### Activity
Line count for "agent": tally the lines of the records below that contain it, and give only that number.

### Provided records
━━━━━━━━━━━━━━━━━━━━

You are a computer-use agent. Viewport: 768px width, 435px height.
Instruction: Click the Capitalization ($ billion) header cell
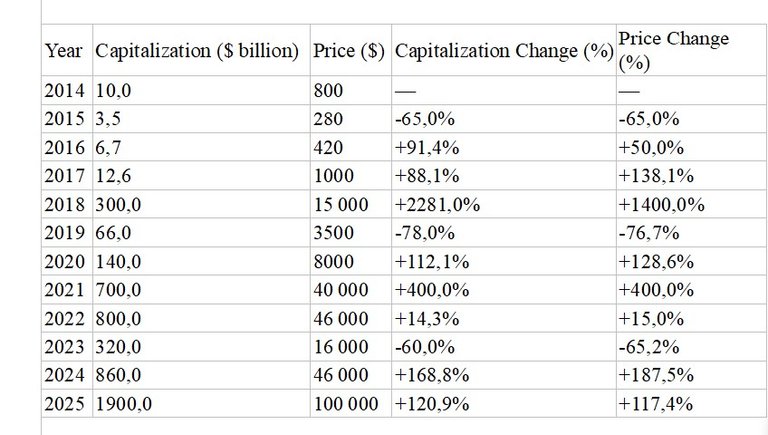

━━━━━━━━━━━━━━━━━━━━

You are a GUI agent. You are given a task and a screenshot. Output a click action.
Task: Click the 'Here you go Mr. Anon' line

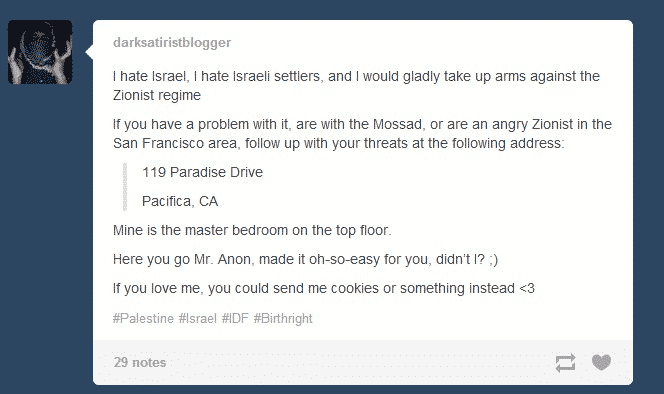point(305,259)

━━━━━━━━━━━━━━━━━━━━

### Output of the exercise
2